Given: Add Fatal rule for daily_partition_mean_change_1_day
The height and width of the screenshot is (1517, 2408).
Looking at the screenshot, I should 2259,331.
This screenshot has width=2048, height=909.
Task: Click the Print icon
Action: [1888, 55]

INSTRUCTIONS TO FOLLOW> Faithfully reproduce all of the material.

SOLUTION TO THE EXERCISE>
Given: Add Fatal rule for daily_partition_mean_change_1_day
The height and width of the screenshot is (1517, 2408).
Looking at the screenshot, I should 2259,331.
This screenshot has width=2048, height=909.
Task: Click the Print icon
Action: [1888, 55]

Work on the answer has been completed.